Write out the following listing verbatim, from the line with "Condividi [button] (556, 280)" to the line with "CNN Prima NEWS (266, 143)", including both of those lines and nothing beyond them.

_ _ _ _

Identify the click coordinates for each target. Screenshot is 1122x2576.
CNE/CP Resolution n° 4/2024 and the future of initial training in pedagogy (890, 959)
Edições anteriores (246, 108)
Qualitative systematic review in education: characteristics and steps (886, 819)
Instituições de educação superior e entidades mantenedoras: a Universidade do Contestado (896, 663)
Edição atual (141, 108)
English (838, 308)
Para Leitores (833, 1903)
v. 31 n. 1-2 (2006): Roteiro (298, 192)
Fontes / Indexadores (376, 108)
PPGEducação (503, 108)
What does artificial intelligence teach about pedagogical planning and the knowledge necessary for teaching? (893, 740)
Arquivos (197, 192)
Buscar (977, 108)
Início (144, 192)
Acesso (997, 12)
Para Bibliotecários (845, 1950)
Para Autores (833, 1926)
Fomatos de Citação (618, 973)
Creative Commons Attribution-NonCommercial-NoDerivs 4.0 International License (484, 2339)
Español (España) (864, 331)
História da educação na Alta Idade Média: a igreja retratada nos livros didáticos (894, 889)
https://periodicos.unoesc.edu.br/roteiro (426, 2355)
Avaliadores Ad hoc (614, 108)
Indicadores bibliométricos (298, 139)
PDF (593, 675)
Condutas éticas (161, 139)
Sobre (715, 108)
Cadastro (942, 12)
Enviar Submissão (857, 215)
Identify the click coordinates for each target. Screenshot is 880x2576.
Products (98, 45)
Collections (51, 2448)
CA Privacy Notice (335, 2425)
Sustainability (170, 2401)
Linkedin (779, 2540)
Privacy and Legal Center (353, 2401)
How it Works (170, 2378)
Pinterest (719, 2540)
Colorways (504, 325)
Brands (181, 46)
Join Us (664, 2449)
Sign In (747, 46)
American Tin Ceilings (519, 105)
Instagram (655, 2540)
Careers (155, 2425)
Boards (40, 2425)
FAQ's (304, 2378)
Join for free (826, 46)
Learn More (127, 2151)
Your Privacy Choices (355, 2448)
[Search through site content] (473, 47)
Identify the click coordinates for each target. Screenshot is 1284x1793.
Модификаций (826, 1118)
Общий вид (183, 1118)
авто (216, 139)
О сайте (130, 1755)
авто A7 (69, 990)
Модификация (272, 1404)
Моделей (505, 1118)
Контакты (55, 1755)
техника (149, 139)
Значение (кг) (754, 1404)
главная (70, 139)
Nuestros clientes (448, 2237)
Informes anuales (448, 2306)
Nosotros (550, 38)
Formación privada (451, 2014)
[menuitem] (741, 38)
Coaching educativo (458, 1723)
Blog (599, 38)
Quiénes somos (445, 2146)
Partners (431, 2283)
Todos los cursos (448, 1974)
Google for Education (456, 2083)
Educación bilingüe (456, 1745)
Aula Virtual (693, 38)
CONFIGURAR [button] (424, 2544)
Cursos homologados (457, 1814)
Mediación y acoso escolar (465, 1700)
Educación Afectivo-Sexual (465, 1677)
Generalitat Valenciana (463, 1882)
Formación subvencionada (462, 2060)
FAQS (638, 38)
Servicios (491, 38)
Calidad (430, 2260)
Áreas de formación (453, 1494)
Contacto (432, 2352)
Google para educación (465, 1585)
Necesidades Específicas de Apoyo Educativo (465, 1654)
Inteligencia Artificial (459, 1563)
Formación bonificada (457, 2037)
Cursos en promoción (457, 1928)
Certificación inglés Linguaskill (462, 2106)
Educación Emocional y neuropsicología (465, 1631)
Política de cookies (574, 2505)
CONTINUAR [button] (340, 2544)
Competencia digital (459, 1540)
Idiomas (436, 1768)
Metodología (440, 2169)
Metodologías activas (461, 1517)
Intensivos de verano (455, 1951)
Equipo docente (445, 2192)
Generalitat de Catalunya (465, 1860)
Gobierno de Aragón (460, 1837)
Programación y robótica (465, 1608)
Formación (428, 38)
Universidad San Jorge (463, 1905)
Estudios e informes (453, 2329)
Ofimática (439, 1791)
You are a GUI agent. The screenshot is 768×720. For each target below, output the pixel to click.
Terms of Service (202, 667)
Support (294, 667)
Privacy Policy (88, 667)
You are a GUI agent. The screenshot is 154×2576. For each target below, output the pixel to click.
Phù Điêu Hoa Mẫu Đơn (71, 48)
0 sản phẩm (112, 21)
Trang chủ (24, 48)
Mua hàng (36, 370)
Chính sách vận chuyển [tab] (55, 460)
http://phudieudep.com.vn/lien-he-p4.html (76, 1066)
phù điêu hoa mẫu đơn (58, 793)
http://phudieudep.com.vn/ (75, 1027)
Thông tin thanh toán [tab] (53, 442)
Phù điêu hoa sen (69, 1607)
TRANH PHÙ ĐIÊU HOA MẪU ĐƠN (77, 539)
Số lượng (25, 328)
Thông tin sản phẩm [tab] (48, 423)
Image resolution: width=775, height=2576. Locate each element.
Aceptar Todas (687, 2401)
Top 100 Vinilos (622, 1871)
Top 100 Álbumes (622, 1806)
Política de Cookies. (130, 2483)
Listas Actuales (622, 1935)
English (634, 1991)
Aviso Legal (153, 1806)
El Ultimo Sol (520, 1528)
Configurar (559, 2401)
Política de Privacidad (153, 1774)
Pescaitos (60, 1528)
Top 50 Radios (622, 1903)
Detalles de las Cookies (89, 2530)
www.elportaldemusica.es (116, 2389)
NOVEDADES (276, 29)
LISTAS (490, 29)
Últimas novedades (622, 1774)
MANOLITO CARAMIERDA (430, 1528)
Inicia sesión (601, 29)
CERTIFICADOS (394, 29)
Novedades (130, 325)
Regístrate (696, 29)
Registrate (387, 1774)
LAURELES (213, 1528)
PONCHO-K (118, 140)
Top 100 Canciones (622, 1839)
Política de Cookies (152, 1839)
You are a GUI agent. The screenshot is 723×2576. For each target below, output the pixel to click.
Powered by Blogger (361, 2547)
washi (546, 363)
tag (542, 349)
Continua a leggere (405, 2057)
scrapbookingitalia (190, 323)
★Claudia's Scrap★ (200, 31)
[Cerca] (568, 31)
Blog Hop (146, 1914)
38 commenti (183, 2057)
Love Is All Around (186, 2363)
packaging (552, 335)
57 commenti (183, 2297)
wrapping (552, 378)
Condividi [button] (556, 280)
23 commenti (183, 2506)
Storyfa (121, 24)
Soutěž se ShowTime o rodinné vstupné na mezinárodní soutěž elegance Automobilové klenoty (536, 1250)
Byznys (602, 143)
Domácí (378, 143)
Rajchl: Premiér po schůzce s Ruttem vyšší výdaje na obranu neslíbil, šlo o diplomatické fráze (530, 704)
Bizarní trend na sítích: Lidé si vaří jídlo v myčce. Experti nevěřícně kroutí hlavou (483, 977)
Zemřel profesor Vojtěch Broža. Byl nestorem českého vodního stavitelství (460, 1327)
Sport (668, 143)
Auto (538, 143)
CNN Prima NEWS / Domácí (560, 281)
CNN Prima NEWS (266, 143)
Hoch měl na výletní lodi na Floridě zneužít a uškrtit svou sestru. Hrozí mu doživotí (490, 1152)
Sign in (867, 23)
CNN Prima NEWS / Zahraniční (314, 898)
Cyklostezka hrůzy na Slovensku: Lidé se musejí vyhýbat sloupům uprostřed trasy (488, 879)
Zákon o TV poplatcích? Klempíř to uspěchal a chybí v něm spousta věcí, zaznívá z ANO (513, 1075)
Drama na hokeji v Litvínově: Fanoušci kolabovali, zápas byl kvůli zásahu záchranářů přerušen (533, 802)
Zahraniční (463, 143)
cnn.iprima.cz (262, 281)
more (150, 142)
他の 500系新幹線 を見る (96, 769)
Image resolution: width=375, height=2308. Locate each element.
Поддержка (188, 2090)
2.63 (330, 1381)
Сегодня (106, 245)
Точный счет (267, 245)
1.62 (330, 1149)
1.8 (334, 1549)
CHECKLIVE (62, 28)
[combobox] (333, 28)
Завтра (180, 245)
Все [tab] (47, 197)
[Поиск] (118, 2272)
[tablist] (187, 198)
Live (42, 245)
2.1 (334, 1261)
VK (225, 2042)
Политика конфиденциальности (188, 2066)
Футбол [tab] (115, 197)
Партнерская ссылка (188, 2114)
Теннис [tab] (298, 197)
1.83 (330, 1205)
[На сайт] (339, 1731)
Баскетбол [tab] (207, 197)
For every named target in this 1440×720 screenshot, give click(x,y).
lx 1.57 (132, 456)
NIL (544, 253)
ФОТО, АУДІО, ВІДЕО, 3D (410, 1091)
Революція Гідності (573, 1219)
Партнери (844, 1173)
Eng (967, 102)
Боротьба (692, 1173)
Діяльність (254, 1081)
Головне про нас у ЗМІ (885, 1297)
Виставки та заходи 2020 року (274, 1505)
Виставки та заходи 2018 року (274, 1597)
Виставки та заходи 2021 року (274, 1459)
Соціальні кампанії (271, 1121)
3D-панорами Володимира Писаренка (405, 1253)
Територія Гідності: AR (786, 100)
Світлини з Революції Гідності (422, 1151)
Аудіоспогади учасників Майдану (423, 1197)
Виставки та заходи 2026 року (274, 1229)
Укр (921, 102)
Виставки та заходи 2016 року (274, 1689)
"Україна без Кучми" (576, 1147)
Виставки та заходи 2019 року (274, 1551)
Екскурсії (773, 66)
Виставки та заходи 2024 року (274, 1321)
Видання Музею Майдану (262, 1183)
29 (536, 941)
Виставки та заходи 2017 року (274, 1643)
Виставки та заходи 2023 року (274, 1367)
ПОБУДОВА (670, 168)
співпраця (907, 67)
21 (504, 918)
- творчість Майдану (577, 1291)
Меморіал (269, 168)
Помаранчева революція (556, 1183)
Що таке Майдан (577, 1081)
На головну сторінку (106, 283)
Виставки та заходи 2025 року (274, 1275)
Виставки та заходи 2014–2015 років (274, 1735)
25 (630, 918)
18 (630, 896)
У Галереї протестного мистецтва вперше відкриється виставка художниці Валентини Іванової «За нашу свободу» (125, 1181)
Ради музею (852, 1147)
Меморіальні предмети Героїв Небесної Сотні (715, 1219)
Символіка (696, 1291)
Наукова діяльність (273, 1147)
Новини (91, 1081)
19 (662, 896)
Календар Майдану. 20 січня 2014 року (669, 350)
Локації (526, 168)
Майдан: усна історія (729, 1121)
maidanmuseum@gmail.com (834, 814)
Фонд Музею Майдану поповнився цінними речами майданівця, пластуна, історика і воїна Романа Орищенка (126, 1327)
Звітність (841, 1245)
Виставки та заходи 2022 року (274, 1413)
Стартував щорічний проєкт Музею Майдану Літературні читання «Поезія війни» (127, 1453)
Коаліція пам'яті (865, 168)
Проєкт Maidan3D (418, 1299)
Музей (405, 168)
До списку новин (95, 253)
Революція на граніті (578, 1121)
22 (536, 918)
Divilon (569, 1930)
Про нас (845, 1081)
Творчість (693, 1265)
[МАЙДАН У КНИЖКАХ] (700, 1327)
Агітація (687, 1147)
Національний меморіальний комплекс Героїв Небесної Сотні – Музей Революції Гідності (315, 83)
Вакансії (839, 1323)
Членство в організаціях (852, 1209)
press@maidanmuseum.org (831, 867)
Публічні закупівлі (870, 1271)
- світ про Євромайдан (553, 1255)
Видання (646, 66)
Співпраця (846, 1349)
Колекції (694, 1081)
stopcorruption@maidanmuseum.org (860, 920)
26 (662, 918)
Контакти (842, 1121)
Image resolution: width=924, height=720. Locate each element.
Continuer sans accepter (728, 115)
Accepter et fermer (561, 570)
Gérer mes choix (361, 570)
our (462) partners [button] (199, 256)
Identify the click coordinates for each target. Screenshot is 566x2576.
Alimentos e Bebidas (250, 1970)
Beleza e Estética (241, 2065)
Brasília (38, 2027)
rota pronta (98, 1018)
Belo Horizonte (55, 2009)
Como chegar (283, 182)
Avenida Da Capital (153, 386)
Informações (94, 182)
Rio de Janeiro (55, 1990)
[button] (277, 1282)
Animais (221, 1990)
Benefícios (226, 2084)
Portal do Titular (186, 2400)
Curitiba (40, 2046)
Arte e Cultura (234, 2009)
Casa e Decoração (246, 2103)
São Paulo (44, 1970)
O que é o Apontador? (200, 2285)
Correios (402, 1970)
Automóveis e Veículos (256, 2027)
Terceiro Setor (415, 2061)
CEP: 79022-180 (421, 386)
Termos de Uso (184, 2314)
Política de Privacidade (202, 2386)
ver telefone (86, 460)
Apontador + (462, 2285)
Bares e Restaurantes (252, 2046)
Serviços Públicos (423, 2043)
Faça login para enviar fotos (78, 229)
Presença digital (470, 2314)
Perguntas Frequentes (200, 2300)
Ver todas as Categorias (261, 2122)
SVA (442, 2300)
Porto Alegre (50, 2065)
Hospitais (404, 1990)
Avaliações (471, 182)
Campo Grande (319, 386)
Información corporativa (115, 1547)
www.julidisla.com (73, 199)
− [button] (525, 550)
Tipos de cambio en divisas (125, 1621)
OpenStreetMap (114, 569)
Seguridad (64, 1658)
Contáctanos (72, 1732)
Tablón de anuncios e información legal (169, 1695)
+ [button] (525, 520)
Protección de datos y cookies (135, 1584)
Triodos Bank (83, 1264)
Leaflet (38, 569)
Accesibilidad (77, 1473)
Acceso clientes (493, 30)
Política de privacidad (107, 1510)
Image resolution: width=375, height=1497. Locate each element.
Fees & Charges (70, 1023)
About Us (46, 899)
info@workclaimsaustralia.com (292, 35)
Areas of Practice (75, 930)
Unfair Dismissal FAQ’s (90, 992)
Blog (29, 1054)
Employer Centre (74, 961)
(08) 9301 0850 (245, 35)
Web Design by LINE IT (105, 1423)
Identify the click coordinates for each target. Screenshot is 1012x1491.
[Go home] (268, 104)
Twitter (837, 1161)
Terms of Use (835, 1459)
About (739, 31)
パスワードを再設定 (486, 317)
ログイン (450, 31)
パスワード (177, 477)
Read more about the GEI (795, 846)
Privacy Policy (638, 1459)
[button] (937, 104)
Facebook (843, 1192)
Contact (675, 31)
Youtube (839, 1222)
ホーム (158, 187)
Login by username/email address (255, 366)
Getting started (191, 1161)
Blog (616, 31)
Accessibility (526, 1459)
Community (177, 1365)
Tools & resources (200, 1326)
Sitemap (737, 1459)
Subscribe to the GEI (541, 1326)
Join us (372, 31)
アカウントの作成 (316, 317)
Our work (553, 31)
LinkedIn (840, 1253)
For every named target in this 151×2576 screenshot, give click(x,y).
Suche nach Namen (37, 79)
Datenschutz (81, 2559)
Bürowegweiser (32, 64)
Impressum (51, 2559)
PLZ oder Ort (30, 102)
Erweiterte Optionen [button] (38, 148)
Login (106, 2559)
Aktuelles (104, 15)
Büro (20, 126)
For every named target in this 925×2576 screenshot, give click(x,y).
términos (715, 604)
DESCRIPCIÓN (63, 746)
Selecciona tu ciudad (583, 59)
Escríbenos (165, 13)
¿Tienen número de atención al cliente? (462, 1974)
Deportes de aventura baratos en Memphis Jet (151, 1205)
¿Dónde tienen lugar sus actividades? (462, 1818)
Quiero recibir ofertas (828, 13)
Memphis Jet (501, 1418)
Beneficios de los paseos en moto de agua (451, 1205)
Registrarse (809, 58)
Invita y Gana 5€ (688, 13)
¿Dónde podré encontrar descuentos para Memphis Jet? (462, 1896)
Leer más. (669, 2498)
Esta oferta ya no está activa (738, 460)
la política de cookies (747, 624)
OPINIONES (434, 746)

_ _ _ _

- **Complete response**:
Condividi [button] (556, 280)
23 commenti (183, 2506)
Storyfa (121, 24)
Soutěž se ShowTime o rodinné vstupné na mezinárodní soutěž elegance Automobilové klenoty (536, 1250)
Byznys (602, 143)
Domácí (378, 143)
Rajchl: Premiér po schůzce s Ruttem vyšší výdaje na obranu neslíbil, šlo o diplomatické fráze (530, 704)
Bizarní trend na sítích: Lidé si vaří jídlo v myčce. Experti nevěřícně kroutí hlavou (483, 977)
Zemřel profesor Vojtěch Broža. Byl nestorem českého vodního stavitelství (460, 1327)
Sport (668, 143)
Auto (538, 143)
CNN Prima NEWS / Domácí (560, 281)
CNN Prima NEWS (266, 143)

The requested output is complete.